Symphony No. 5



A new attempt

At this point the composer has quite consciously chosen to make a little detour, but quickly returns to the straight and narrow: quietude spawns a new proposal, a sound from film music offering its services. "Well, can you use me?"



The hemmed-in sound

"Well, no, actually not, thank you very much". The opulent sound is diverted into the brass section and peters out; it becomes narrow, hemmed-in, but continues, at the same time, to exist.






A new form

Whichever way you look at it, however the symphony will continue, this is a pretty radical approach to form. One starts composing, finds that the beginning is not a success, and therefore keeps on trying until the music has found a groove that opens up a promising future - this procedure makes the music present to us, brings it closer to the listener, and far removed from any association to an architectonic approach to form.

 

In what direction?

Now it seems as if the music has fumbled around long enough and is looking for a direction it can follow.
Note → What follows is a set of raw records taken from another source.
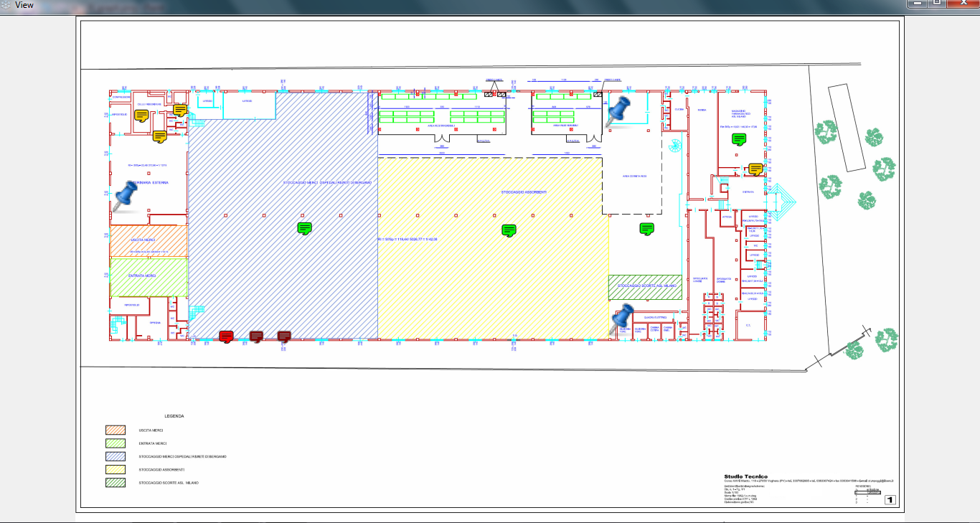Click the blue Stoccaggio Merci legend swatch

[116, 456]
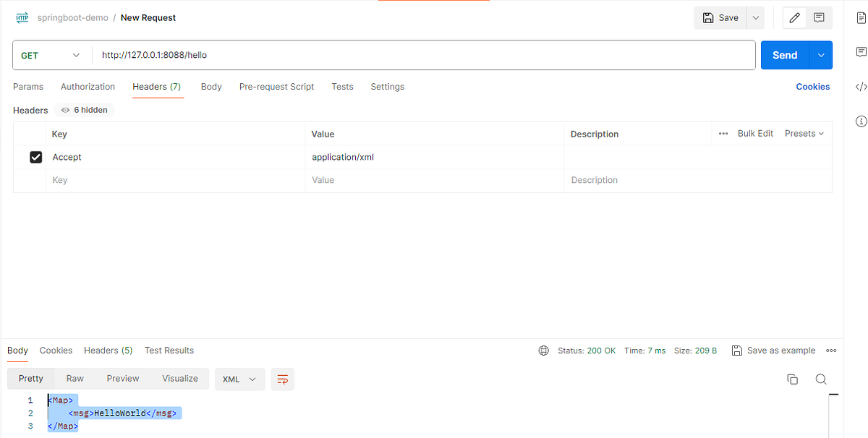
Task: Click the globe network details icon
Action: pos(543,350)
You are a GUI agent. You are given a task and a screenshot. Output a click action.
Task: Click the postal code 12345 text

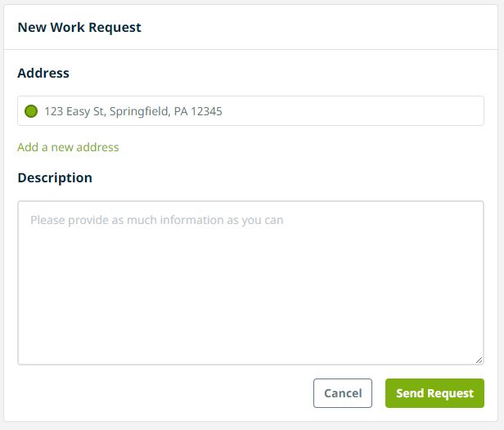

One is vaguely aware of a movement that to a certain extent moves up and down, only to retire into its shell again. What on earth is going on in technical terms? Certain notes come back again, new ones are added: actually, it looks like an infinity series, though at this point it is not. In fact, Nørgård composes such a series in the following section. The extract you can listen to in the music sample is still in a process of change: the space between notes is increased, and more clearly defined melodies are heard. This section continues on to bar 116, at which point the process of development is swallowed up by quietude.






Reappearance

© Jesper Høm

Listen especially to the woodwind fanfare: the melodies here are in fact a result of the development that started in bar 53 (the hemmed-in sound); the development with a pretty large black hole of quietude in the middle. Pay attention to the way in which the music comes to rest after the raucous woodwind melody: a soft, dark blanket of sevenths is spread out, reminiscent in harmonic terms of 'a new attempt'.
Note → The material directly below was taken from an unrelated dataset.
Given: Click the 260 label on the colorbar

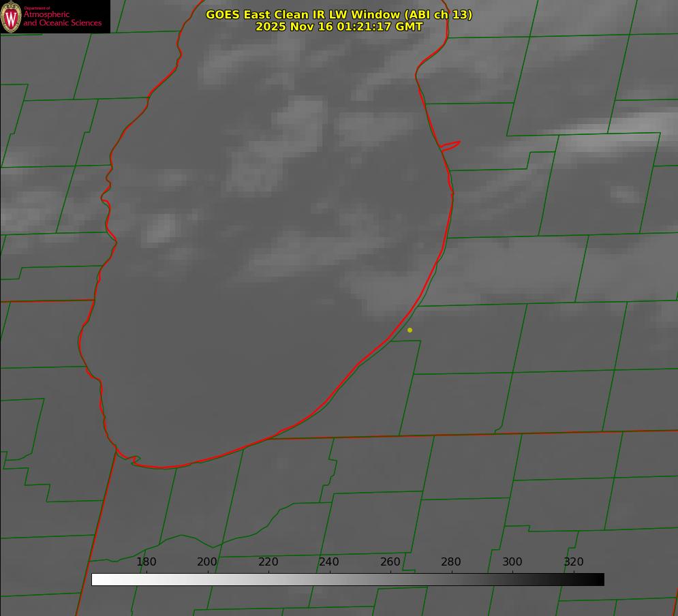Looking at the screenshot, I should coord(390,562).
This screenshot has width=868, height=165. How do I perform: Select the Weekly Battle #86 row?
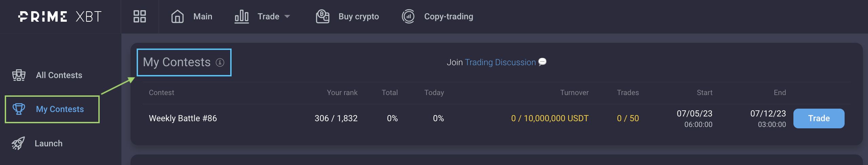(x=183, y=118)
Thus, remembering this latter place, a form and a conceptual framework for understanding it are created at the same time. The symphony turns - turns, indeed, almost literally in terms of harmony - around the concept of order versus that of chaos; severity of line versus random movement. Could it be that these apparent opposites have a common source in the third central aspect of the symphony, namely, QUIETUDE?



Peal of bells

I have attempted to scatter some clues for the listener, based of course on my own experience and interpretation of the work. In the following I have selected certain details of the symphony for special mention.
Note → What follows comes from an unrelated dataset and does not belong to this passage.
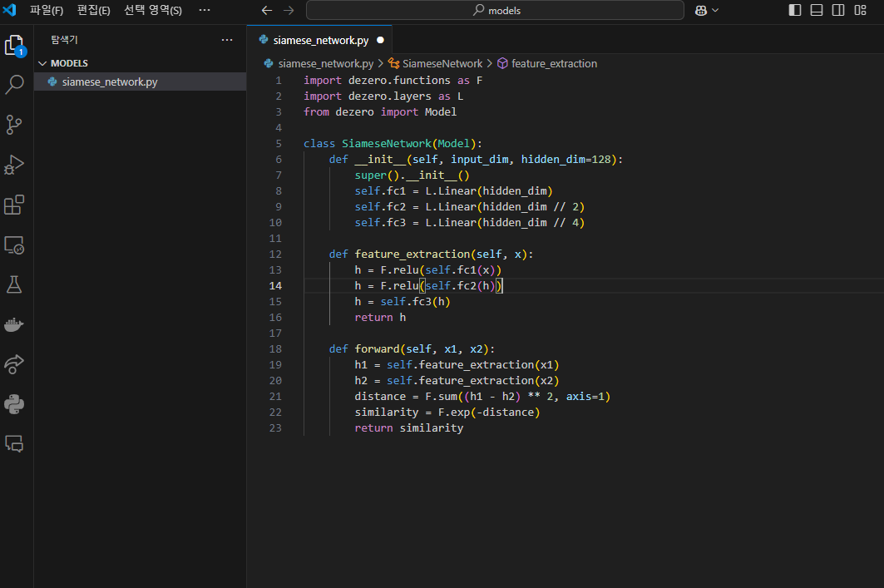Image resolution: width=884 pixels, height=588 pixels.
Task: Open the Remote Explorer view
Action: [x=15, y=245]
After the section described above, the severity of the movement breaks down:

One hears something that sounds most of all like a peal of bells (tubular bells). The tonal material consists of pentatonic tone rows - though at the same time this section is a secret harbinger of something to come, a hidden agenda. The fact is that pentatonic tone rows can also be interpreted as a selection - every other note - from the tone lake called 'the twelve', which is precisely what we are presented with in the following section of the music.



Geysers

However, this peal of bells does not remain undisturbed, but is shot through by musical raw material, untreated Wölflian driftwood, so to speak, which more and more assumes the form of geysers, great spouts of rising and falling tones that shoot through the musical scenery:

And so the geyser survives as an idea, while the peal of bells disappears for a time.



Foghorns and screeching gulls

The geyser now hits up against a little, rhythmic knocking motif, which, incidentally, Nørgård used in a couple of works around the years 1957 - 1959, and which again plays a role later on in the symphony. At the same time, the music is filled with screeching gulls and foghorns. Ah! But did not Nørgård in these early years to a great extent compose such works as the string quartet Konstellationer on board the Great Belt ferries, surrounded by the sounds of these gulls and foghorns which he has so vividly described elsewhere?



Jingle Bells

The geysers and quietude now take the lead, but suddenly a motif jumps up that reminds one of the 'Jingle Bells' tune. In fact, though, the ground has been prepared: we heard the peal of bells a few minutes ago; now, the screeching gulls and knocking motif from the previous music sample are linked to the sound of the bells to produce the 'Jingle Bells' motif.



Slow revolutions

The world of 'objets trouvés' is now abandoned, and we are presented with something which after only a few seconds can be seen to herald a longer musical passage comparable to that in sample five. Here we find fifths and other intervals slowly revolving. What is going to come out of all this, one wonders?